Your task =
Give the number of lines in the data that contain "Select", and nothing more.

(Stored items)
■ ■ ■ ■ ■

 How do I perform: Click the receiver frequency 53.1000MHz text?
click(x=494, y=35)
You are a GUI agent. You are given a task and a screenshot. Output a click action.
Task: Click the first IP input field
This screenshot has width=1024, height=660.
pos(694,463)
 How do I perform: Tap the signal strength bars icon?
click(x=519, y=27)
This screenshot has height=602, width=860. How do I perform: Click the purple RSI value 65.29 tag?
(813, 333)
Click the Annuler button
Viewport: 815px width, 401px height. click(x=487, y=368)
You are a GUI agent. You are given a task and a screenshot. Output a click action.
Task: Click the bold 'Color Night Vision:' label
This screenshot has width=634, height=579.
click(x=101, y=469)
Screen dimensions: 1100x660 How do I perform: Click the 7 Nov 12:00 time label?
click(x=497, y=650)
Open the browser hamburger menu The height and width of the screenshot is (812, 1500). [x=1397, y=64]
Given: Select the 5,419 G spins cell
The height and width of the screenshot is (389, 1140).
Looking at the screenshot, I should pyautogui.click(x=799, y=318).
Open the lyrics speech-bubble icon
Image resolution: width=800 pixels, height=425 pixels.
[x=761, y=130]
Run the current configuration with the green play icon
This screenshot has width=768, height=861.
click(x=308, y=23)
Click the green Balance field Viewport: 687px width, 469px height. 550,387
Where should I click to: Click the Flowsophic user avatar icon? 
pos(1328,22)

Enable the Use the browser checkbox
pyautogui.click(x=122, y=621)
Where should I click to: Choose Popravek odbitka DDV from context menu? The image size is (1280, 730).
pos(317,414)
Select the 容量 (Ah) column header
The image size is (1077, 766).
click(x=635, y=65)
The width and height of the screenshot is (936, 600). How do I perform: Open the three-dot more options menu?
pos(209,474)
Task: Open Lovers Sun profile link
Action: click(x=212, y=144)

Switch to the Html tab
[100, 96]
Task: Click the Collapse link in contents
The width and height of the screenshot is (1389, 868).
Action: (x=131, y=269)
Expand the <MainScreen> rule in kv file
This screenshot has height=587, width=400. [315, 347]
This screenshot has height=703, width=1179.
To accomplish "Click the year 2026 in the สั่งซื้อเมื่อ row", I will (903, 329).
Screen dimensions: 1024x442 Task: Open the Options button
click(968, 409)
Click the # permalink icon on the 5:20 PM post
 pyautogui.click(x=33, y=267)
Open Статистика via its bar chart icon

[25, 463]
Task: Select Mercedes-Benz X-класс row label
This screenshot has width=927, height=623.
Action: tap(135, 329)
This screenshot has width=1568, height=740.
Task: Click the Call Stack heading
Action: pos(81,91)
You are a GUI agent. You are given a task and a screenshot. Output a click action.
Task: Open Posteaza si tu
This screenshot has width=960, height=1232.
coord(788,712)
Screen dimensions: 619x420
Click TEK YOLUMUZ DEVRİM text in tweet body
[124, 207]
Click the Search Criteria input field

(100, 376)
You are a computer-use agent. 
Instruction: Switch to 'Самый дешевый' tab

■ ■ ■ ■ ■

Solution =
3